An investigation by The Times newspaper has found that two of the UK stock market's biggest pharmaceutical companies have made millions in remuneration in “secret” payments to healthcare professionals and organisations.
The investigation found that at least £19.6 million (€22.3 million) was made in anonymous payments across Europe, including €17.9 million by the Cambridge-based company, Astrazenca, and €4.4 million by the rare diseases and neuroscience specialist, Shire. The total covers payments such as consultancy fees and “related expenses”, as well as travel and accommodation for events sponsored or organised by the companies.

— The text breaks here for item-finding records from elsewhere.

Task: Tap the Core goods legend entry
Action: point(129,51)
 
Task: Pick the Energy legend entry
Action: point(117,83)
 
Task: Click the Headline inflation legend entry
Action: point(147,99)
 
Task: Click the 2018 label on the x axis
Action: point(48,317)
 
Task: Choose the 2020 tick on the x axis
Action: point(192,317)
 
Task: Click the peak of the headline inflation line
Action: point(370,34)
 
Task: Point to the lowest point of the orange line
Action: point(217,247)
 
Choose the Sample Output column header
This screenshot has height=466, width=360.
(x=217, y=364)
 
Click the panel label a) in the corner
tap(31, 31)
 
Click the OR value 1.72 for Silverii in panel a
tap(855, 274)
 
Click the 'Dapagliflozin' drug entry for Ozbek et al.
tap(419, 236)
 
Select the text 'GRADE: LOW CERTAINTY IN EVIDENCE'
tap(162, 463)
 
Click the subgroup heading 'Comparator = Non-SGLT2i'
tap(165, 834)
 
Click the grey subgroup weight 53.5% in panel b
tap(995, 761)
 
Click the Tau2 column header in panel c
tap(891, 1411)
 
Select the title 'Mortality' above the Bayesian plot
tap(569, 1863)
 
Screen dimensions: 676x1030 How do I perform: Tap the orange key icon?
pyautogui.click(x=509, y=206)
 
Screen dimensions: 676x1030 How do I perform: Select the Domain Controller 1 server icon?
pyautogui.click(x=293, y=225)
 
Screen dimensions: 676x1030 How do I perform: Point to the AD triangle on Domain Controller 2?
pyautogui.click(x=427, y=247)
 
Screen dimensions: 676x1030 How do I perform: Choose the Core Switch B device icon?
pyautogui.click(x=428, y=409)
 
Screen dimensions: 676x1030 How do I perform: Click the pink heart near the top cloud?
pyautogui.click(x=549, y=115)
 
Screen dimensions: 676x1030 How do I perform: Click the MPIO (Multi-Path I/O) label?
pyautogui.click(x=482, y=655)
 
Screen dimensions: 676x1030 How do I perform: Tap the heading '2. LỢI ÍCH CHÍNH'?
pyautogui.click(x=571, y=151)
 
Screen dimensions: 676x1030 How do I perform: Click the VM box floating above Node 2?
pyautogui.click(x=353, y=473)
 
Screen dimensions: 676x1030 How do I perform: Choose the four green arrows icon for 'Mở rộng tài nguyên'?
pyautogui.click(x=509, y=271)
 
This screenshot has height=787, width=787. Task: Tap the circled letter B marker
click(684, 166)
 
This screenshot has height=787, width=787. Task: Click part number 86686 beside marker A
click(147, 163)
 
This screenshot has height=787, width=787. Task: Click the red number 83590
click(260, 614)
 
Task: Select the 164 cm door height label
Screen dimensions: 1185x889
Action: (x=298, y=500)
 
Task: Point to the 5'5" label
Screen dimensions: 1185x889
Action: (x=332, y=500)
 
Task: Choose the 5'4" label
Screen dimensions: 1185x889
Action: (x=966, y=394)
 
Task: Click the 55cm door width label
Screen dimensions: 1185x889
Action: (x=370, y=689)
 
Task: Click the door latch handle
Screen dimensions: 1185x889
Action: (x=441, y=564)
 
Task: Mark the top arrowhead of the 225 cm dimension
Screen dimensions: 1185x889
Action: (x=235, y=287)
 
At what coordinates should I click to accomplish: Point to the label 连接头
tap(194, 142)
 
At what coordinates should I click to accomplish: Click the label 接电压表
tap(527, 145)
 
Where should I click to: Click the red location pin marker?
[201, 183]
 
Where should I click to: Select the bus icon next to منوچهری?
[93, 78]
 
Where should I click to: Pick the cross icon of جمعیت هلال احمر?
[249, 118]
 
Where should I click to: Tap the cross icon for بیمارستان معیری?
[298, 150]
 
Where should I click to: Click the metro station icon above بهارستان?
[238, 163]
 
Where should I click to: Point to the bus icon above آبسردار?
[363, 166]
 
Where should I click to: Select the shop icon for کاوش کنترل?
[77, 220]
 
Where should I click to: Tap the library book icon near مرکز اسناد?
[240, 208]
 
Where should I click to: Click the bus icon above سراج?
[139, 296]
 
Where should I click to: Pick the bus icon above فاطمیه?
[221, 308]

The anonymous payments have been made despite a European self-regulatory code of conduct encouraging drugs companies to re-talk terms about contracts with professionals, such as health organisations and doctors in order to include consent to reveal details.
Ben Goldacre, director of the evidence-based medicine data lab at Oxford University, said the public “need to know if someone who praises a drug is getting money from the company”.
“The state has chosen not to invest in disseminating unbiased evidence to doctors. So industry has stepped into that gap. Doctors commonly turn to free ‘educational’ activities, delivered by ‘key opinion leaders’ paid by industry. I doubt there are many doctors who completely change their opinions about treatments in exchange for a cheque, but it’s a temptation that some cave in to.”